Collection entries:
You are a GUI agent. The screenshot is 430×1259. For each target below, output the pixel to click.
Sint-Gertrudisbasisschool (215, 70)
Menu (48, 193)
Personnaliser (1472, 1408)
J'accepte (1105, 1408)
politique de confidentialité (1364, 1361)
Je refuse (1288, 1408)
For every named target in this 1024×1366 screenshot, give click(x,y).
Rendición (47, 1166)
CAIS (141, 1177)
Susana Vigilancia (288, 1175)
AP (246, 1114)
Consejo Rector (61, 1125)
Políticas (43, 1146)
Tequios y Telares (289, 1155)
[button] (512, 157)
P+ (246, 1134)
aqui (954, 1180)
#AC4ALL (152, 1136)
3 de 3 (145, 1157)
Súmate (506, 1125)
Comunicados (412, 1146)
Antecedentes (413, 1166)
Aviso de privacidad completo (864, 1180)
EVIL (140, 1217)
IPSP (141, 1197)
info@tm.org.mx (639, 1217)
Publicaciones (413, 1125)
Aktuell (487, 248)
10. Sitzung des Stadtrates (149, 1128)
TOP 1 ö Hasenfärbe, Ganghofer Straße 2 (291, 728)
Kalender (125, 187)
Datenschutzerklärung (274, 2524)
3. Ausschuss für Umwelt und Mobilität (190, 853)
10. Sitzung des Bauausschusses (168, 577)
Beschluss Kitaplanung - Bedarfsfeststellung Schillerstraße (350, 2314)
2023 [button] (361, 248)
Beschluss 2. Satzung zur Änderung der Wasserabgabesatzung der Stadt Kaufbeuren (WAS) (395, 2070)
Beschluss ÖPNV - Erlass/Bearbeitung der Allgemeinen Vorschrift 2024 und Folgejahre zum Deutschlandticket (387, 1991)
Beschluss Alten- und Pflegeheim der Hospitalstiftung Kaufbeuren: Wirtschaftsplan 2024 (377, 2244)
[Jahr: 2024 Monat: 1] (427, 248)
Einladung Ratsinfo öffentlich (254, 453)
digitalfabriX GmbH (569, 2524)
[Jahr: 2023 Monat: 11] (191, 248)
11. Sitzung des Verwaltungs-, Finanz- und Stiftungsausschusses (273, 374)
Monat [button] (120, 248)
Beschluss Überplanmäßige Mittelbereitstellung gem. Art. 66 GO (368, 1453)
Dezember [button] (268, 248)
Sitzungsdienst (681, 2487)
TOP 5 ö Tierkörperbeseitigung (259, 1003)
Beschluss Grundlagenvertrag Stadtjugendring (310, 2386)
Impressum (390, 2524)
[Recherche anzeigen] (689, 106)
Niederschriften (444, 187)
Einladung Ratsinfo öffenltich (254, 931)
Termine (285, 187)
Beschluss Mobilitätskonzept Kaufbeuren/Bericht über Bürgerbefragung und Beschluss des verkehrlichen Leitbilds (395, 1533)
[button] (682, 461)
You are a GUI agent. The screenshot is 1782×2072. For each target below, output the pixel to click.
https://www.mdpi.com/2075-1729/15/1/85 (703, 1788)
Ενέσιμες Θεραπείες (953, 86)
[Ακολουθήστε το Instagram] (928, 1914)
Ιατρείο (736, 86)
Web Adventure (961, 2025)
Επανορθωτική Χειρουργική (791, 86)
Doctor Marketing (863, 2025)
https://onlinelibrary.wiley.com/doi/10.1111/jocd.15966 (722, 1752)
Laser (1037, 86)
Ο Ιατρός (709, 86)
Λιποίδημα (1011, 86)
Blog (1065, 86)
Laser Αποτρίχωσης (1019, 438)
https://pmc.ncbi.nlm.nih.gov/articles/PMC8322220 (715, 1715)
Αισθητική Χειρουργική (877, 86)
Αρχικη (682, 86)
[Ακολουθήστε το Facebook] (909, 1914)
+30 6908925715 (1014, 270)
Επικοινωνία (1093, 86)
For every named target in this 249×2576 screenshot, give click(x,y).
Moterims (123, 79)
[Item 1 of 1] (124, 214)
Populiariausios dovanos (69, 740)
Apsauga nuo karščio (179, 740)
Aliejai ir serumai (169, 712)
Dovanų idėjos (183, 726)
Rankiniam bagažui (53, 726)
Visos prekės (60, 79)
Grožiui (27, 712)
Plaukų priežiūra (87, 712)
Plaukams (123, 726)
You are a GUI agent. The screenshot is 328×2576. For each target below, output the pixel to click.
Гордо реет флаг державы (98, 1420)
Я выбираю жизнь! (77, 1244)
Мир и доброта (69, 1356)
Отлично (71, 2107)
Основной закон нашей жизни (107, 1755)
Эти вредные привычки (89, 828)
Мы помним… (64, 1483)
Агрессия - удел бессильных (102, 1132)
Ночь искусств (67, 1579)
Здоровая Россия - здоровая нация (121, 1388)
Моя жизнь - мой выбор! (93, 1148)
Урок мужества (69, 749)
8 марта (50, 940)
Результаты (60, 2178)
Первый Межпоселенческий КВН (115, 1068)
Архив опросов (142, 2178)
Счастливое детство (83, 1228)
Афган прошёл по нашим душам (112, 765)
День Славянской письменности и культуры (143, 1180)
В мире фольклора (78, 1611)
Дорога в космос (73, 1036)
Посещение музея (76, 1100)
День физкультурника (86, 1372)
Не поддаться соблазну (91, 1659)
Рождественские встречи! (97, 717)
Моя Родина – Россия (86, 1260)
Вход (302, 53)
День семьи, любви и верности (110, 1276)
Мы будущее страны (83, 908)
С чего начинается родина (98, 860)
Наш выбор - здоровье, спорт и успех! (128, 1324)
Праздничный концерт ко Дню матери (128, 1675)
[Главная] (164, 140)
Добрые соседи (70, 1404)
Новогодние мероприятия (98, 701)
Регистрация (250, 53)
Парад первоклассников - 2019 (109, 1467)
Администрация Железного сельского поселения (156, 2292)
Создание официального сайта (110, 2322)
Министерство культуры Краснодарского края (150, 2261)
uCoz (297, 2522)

ABOUT THIS TASK =>
Word for word, write out the data.

SOLUTION TO THE PROBLEM =>
You are a GUI agent. The screenshot is 430×1259. For each target below, output the pixel to click.
Sint-Gertrudisbasisschool (215, 70)
Menu (48, 193)
Personnaliser (1472, 1408)
J'accepte (1105, 1408)
politique de confidentialité (1364, 1361)
Je refuse (1288, 1408)
For every named target in this 1024×1366 screenshot, give click(x,y).
Rendición (47, 1166)
CAIS (141, 1177)
Susana Vigilancia (288, 1175)
AP (246, 1114)
Consejo Rector (61, 1125)
Políticas (43, 1146)
Tequios y Telares (289, 1155)
[button] (512, 157)
P+ (246, 1134)
aqui (954, 1180)
#AC4ALL (152, 1136)
3 de 3 (145, 1157)
Súmate (506, 1125)
Comunicados (412, 1146)
Antecedentes (413, 1166)
Aviso de privacidad completo (864, 1180)
EVIL (140, 1217)
IPSP (141, 1197)
info@tm.org.mx (639, 1217)
Publicaciones (413, 1125)
Aktuell (487, 248)
10. Sitzung des Stadtrates (149, 1128)
TOP 1 ö Hasenfärbe, Ganghofer Straße 2 (291, 728)
Kalender (125, 187)
Datenschutzerklärung (274, 2524)
3. Ausschuss für Umwelt und Mobilität (190, 853)
10. Sitzung des Bauausschusses (168, 577)
Beschluss Kitaplanung - Bedarfsfeststellung Schillerstraße (350, 2314)
2023 [button] (361, 248)
Beschluss 2. Satzung zur Änderung der Wasserabgabesatzung der Stadt Kaufbeuren (WAS) (395, 2070)
Beschluss ÖPNV - Erlass/Bearbeitung der Allgemeinen Vorschrift 2024 und Folgejahre zum Deutschlandticket (387, 1991)
Beschluss Alten- und Pflegeheim der Hospitalstiftung Kaufbeuren: Wirtschaftsplan 2024 (377, 2244)
[Jahr: 2024 Monat: 1] (427, 248)
Einladung Ratsinfo öffentlich (254, 453)
digitalfabriX GmbH (569, 2524)
[Jahr: 2023 Monat: 11] (191, 248)
11. Sitzung des Verwaltungs-, Finanz- und Stiftungsausschusses (273, 374)
Monat [button] (120, 248)
Beschluss Überplanmäßige Mittelbereitstellung gem. Art. 66 GO (368, 1453)
Dezember [button] (268, 248)
Sitzungsdienst (681, 2487)
TOP 5 ö Tierkörperbeseitigung (259, 1003)
Beschluss Grundlagenvertrag Stadtjugendring (310, 2386)
Impressum (390, 2524)
[Recherche anzeigen] (689, 106)
Niederschriften (444, 187)
Einladung Ratsinfo öffenltich (254, 931)
Termine (285, 187)
Beschluss Mobilitätskonzept Kaufbeuren/Bericht über Bürgerbefragung und Beschluss des verkehrlichen Leitbilds (395, 1533)
[button] (682, 461)
You are a GUI agent. The screenshot is 1782×2072. For each target below, output the pixel to click.
https://www.mdpi.com/2075-1729/15/1/85 (703, 1788)
Ενέσιμες Θεραπείες (953, 86)
[Ακολουθήστε το Instagram] (928, 1914)
Ιατρείο (736, 86)
Web Adventure (961, 2025)
Επανορθωτική Χειρουργική (791, 86)
Doctor Marketing (863, 2025)
https://onlinelibrary.wiley.com/doi/10.1111/jocd.15966 (722, 1752)
Laser (1037, 86)
Ο Ιατρός (709, 86)
Λιποίδημα (1011, 86)
Blog (1065, 86)
Laser Αποτρίχωσης (1019, 438)
https://pmc.ncbi.nlm.nih.gov/articles/PMC8322220 (715, 1715)
Αισθητική Χειρουργική (877, 86)
Αρχικη (682, 86)
[Ακολουθήστε το Facebook] (909, 1914)
+30 6908925715 (1014, 270)
Επικοινωνία (1093, 86)
For every named target in this 249×2576 screenshot, give click(x,y).
Moterims (123, 79)
[Item 1 of 1] (124, 214)
Populiariausios dovanos (69, 740)
Apsauga nuo karščio (179, 740)
Aliejai ir serumai (169, 712)
Dovanų idėjos (183, 726)
Rankiniam bagažui (53, 726)
Visos prekės (60, 79)
Grožiui (27, 712)
Plaukų priežiūra (87, 712)
Plaukams (123, 726)
You are a GUI agent. The screenshot is 328×2576. For each target below, output the pixel to click.
Гордо реет флаг державы (98, 1420)
Я выбираю жизнь! (77, 1244)
Мир и доброта (69, 1356)
Отлично (71, 2107)
Основной закон нашей жизни (107, 1755)
Эти вредные привычки (89, 828)
Мы помним… (64, 1483)
Агрессия - удел бессильных (102, 1132)
Ночь искусств (67, 1579)
Здоровая Россия - здоровая нация (121, 1388)
Моя жизнь - мой выбор! (93, 1148)
Урок мужества (69, 749)
8 марта (50, 940)
Результаты (60, 2178)
Первый Межпоселенческий КВН (115, 1068)
Архив опросов (142, 2178)
Счастливое детство (83, 1228)
Афган прошёл по нашим душам (112, 765)
День Славянской письменности и культуры (143, 1180)
В мире фольклора (78, 1611)
Дорога в космос (73, 1036)
Посещение музея (76, 1100)
День физкультурника (86, 1372)
Не поддаться соблазну (91, 1659)
Рождественские встречи! (97, 717)
Моя Родина – Россия (86, 1260)
Вход (302, 53)
День семьи, любви и верности (110, 1276)
Мы будущее страны (83, 908)
С чего начинается родина (98, 860)
Наш выбор - здоровье, спорт и успех! (128, 1324)
Праздничный концерт ко Дню матери (128, 1675)
[Главная] (164, 140)
Добрые соседи (70, 1404)
Новогодние мероприятия (98, 701)
Регистрация (250, 53)
Парад первоклассников - 2019 (109, 1467)
Администрация Железного сельского поселения (156, 2292)
Создание официального сайта (110, 2322)
Министерство культуры Краснодарского края (150, 2261)
uCoz (297, 2522)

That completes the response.